Das Landgericht hat auch zu Recht den Antrag des Beklagten auf Wiedereinsetzung in den vorigen Stand zurückgewiesen. Da der Beklagte die Beweiskraft der Zustellungsurkunde nicht widerlegt hat, hat er nicht den Nachweis geführt, dass er ohne sein Verschulden verhindert war, rechtzeitig Einspruch gegen das Versäumnisurteil einzulegen. Im Übrigen steht einer unverschuldeten Säumnis auch der dem Beklagten zuzurechnende Irrtum des Prozessbevollmächtigten über den Zeitpunkt der Zustellung des Versäumnisurteils entgegen. Durch die erneute Zustellung des Versäumnisurteils an den Prozessbevollmächtigten sind die Rechtswirkungen der bereits erfolgten Zustellung an den Beklagten nicht rückgängig gemacht worden (vgl. BGH NJW 2011, 522, juris Rn. 20; BGH NJW-RR 2006, 563; juris Rn. 16). Die Einspruchsfrist gegen das Versäumnisurteil lief somit am 04.07.2017 ab, so dass der erst am 18.07.2017 beim Landgericht eingegangene Einspruch verfristet war. Da dem Prozessbevollmächtigten nach seinen eigenen Angaben in dem Schriftsatz vom 20.06.2017 bekannt war, dass am 12.06.2017 ein Versäumnisurteil gegen den Beklagten ergangen war, hätte es ihm oblegen, sich beim Landgericht danach zu erkundigen, ob die Zustellung an den Beklagten persönlich bereits veranlasst worden war, und gegebenenfalls vorsorglich bereits mit dem Bestellungsschriftsatz Einspruch gegen das Versäumnisurteil einzulegen. Er durfte nicht darauf vertrauen, dass zu dem Zeitpunkt des Eingangs des Bestellungsschriftsatzes, der per Telefax erst am 21.06.2017 versendet worden ist, somit immerhin bereits 9 Tage nach der mündlichen Verhandlung, eine Zustellung des Versäumnisurteils noch nicht veranlasst worden war. Ebenso wenig durfte er darauf vertrauen, dass allein aufgrund des Umstandes, dass es wiederholt zu Zustellungsproblemen unter der Anschrift des Beklagten gekommen sei, auch in diesem Fall eine wirksame Zustellung an den Beklagten nicht zustande kommen werde. Dass das Landgericht das Versäumnisurteil erneut an den Prozessbevollmächtigten zugestellt hat, geschah ersichtlich auf dessen Bitte in dem Schriftsatz vom 20.06.2017 und vermochte in dem Prozessbevollmächtigten daher keinen Vertrauenstatbestand dahingehend zu erwecken, dass das Landgericht die Zustellung an den Beklagten selbst als unwirksam ansah.

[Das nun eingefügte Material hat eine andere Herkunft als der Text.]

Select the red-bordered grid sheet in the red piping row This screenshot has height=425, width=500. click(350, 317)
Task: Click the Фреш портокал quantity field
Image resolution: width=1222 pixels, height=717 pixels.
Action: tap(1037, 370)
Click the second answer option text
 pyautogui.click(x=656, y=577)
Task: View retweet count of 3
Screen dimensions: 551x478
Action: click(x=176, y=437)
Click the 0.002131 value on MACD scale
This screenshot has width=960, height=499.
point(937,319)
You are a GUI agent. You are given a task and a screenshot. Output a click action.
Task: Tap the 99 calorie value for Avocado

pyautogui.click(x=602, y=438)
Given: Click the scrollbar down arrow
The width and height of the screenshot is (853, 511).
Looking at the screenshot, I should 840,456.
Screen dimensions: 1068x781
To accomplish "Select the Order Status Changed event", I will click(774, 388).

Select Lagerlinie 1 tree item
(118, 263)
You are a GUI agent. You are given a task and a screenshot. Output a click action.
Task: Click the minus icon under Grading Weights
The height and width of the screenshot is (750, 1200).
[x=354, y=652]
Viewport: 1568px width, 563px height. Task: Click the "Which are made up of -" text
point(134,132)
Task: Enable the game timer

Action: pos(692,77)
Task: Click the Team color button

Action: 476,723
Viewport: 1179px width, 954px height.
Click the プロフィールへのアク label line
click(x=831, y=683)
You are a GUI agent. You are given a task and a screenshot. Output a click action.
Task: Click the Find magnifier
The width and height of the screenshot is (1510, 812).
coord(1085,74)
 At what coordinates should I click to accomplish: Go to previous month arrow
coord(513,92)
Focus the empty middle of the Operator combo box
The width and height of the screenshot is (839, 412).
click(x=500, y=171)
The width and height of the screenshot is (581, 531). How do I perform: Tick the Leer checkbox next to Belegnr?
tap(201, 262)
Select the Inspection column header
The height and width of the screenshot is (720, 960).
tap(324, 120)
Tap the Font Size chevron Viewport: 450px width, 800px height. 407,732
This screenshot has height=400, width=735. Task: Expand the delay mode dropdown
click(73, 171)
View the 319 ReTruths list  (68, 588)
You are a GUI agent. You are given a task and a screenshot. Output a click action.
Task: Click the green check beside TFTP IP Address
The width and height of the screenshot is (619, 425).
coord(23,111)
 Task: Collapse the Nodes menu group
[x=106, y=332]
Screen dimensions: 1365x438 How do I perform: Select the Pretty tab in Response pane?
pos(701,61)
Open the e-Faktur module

Der Rechtssache kommt auch keine grundsätzliche Bedeutung zu (§ 522 Abs. 2 S. 1 Nr. 2 ZPO), noch erfordern die Fortbildung des Rechts oder die Sicherung einer einheitlichen Rechtsprechung eine Entscheidung des Berufungsgerichts aufgrund mündlicher Verhandlung durch Urteil (§ 522 Abs. 2 S. 1 Nr. 3 ZPO). Die Durchführung einer mündlichen Verhandlung über die Berufung ist auch aus sonstigen Gründen nicht geboten (§ 522 Abs. 2 S. 1 Nr. 4 ZPO). Aus diesem Grunde kommt auch die von dem Beklagten angeregte Zulassung der Revision nicht in Betracht.

III.

Die Kostenentscheidung beruht auf § 97 Abs. 1 ZPO.

Die Feststellung zur vorläufigen Vollstreckbarkeit des angefochtenen Urteils erfolgte gemäß §§ 708 Nr. 10 S. 2, 711 ZPO.

Der Streitwert für das Berufungsverfahren wurde gemäß § 3 ZPO i.V. mit §§ 47, 48 GKG bestimmt.